The DX vs UX trade-off

Frameworks introduce real performance overhead. In the memory game example above, the React versions are roughly 30× larger than the native JavaScript implementation.

In larger production applications, that overhead grows well beyond the initial ~60 KB as routing, state management, UI libraries, and other utilities are added. A typical React application with a full ecosystem can easily ship 150–300 KB of framework-related code.

Vanilla applications also grow in size as complexity increases, which makes proportional comparisons harder. Even so, frameworks add a fixed layer of overhead that exists regardless of application scale.

Lower page weight and faster load times are clear UX wins for an anti-frameworkist approach, but they come with trade-offs in developer experience. Writing Web Components by hand can be verbose. Passing props, handling events, and managing updates requires more manual work than in most frameworks, and state management across many components becomes difficult without established patterns.

This is where lighter alternatives can help bridge the gap between vanilla verbosity (a DX cost) and framework bloat (aUX cost):

• HTMX (~14 KB) enhances HTML without JavaScript-heavy frontends
• Alpine.js (~15 KB) provides reactivity directly in HTML
• Preact (~3 KB) offers a React-compatible API in a tiny package, perfect as a drop-in React replacement
• Lit (~5 KB) is Polymer’s successor; it provides Web Components with reactive templates and scoped styles
• Solid (~7 KB) delivers React-like syntax without virtual DOM overhead

These libraries improve developer experience compared to fully vanilla JavaScript while keeping bundle sizes in check. That said, users don’t care about your DX. They care that the site loads quickly on their device and connection, and that it does what they came for.

For small to medium applications, the DX benefits of heavyweight frameworks like React rarely justify the UX costs they introduce. They can still make sense for enterprise-scale, highly interactive dashboards built by large teams, but those cases represent a small minority of the websites and applications that use them today.

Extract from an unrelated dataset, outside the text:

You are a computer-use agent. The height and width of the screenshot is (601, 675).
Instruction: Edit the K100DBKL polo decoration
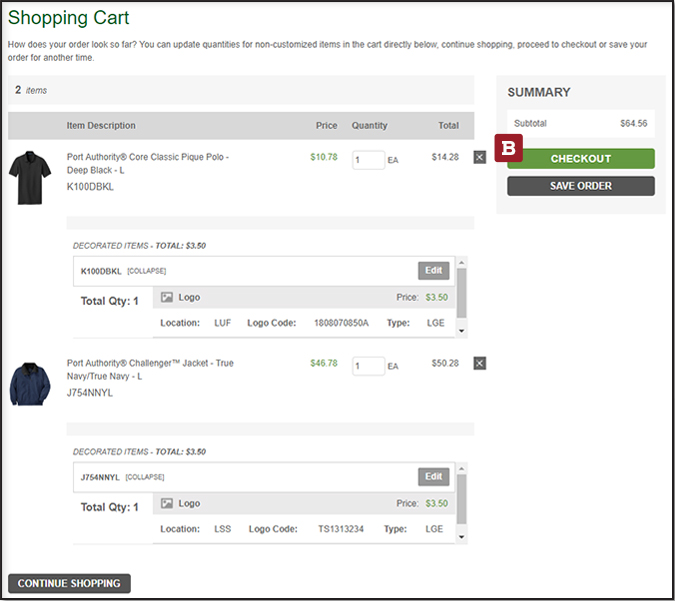point(432,270)
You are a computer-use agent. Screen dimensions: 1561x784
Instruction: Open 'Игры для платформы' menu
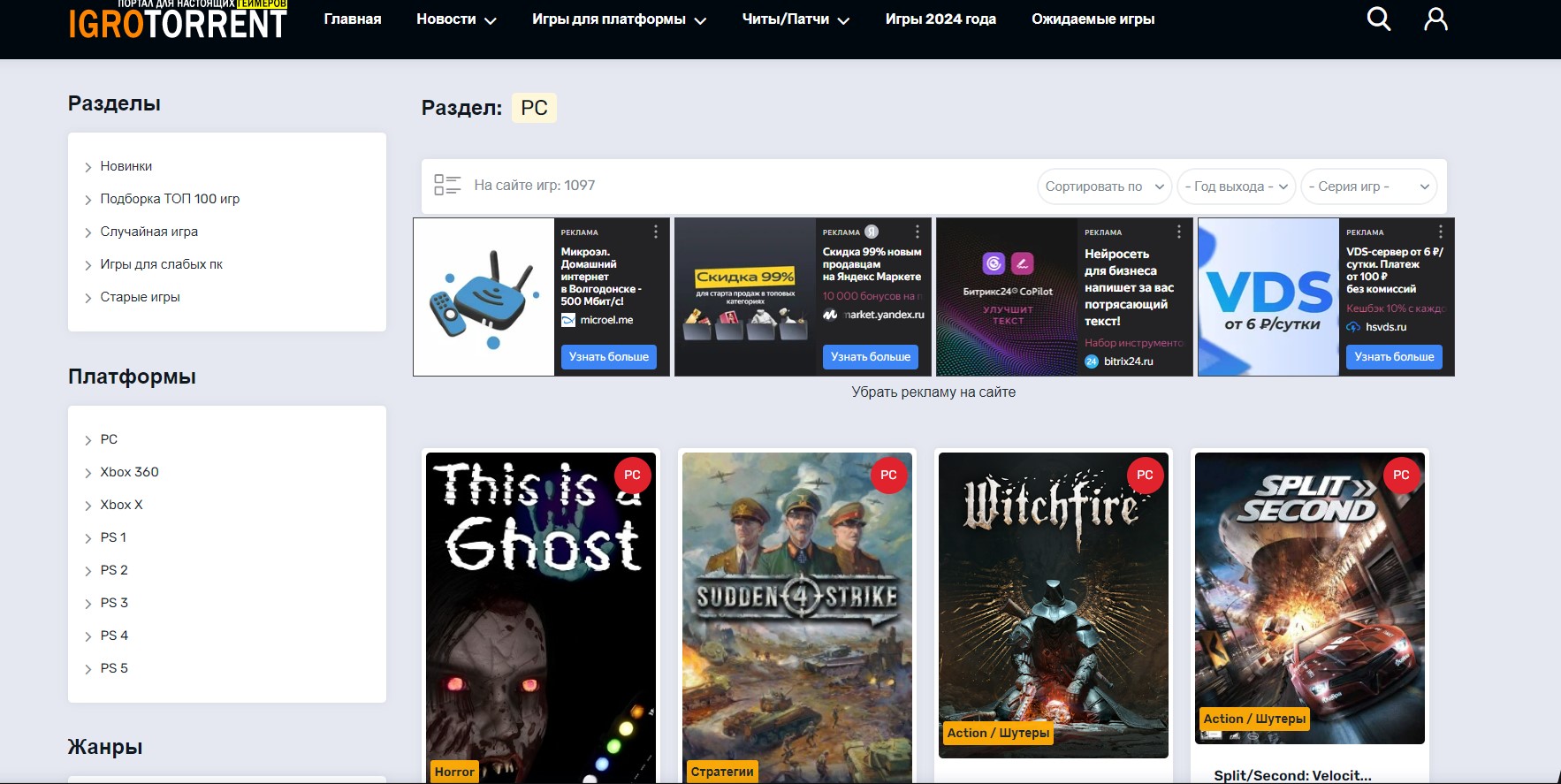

What’s next? Prioritize users, stay in reality

Web platform features work at scale. When Netflix replaced React with vanilla JavaScript on its landing page, load time and Time to Interactive dropped by more than 50 percent, and the JavaScript bundle shrank by roughly 200 KB. GitHubrelies heavily on custom Web Components through Catalyst, its open-source library for reducing boilerplate. Adobe moved Photoshop to the web using Lit-based Web Components. These aren’t edge cases – they show that the web platform is production-ready.

The job market, however, is messier. Resume-driven development is a well-documented reality, and React still dominates job listings. To stay employable, you’ll almost certainly need to learn React. But the job market reflects what companies already use, not what’s technically best for new projects. To become excellent – not just employable – you need to understand native web APIs and know when each approach makes sense.

Anti-frameworkism isn’t about rejecting tools. It’s about starting from the problem instead of the trend, weighing real-world impact before convenience, and choosing the technology that best serves your users.